British Corpses at the North Bridge

I’m returning to the Battle of Lexington and Concord for another series of essays. Later this week I’ll post some work by another researcher that I’ve been hoping to share for years. But first I want to lay the groundwork for that.

In the middle of the morning on 19 Apr 1775, three British army companies were holding the North Bridge in Concord while three others had marched to James Barrett’s farm to search for cannon, gunpowder, and other military stores.

The soldiers around the bridge were from the light infantry companies of the 4th, 10th, and 43rd Regiments. On a rise above them was a mass of provincial militia.

Aroused by the sight of smoke from the center of town, those provincial companies began to march down to the bridge. The king’s soldiers became alarmed. Some fired at the advancing men. The provincials fired back.

Lt. William Sutherland of the 38th Regiment, who had volunteered to accompany this mission, later wrote that he was wounded and withdrew under fire, “leaving two of those that turned out with me dead on the Spot, one of which I am told they afterwards Scalped.”

That claim of scalping came from the British soldiers who were at Barrett’s farm and marched back across the bridge some time later, after both sides had withdrawn from that spot. Capt. John Gaspard Battier of the 5th’s light company recorded this testimony:
Corpl. Gordon, Thos. Lugg, Wm. Lewis, Charles Carrier & Richd. Grimshaw in the presence of Captn. Battier of the 5th. Light Company do solemnly declare, when they were returning to Join the Grenadiers they saw a Man belonging to the Light Company of the 4th. regiment with the Skin over his Eye’s Cut and also the Top part of His Ears cut off
That’s one of the very few accounts of this battle that the British army gathered from its enlisted men.

News of that atrocity spread among the redcoats. Capt. Edward Thoroton Gould, taken prisoner in the afternoon, later testified that he’d heard the report “From a captain that advanced up the country.” Lt. Sutherland included it in his report for Gen. Thomas Gage, signed on 26 April.
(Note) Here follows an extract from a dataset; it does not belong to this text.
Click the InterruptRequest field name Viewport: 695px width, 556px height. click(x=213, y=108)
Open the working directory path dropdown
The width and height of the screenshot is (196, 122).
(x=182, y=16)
Ens. Jeremy Lister, writing after 1782, recalled seeing four soldiers’ bodies mutilated, clearly an exaggeration.

Soon after the battle Gen. Gage published a broadside offering a “Circumstantial Account of an Attack…on his Majesty’s troops,” which stated:
When Capt. [Lawrence] Parsons returned with the three companies over the bridge, they observed three soldiers on the ground; one of them scalped, his head much mangled, and his ears cut off, though not quite dead; a sight which struck the soldiers with horror.
Sutherland remembered two soldiers “dead on the Spot” while Parsons and his men saw three. The officer in charge of the British men at the bridge, Capt. Walter Sloane Laurie, later reported three privates killed, though he didn’t write when and where they died or where he’d last seen their bodies. Laurie didn’t write about a scalping—he reported only what he’d personally seen, and that attack allegedly happened after he’d led his surviving men back to Concord center. But plenty of other soldiers saw a mutilated corpse of one of their comrades.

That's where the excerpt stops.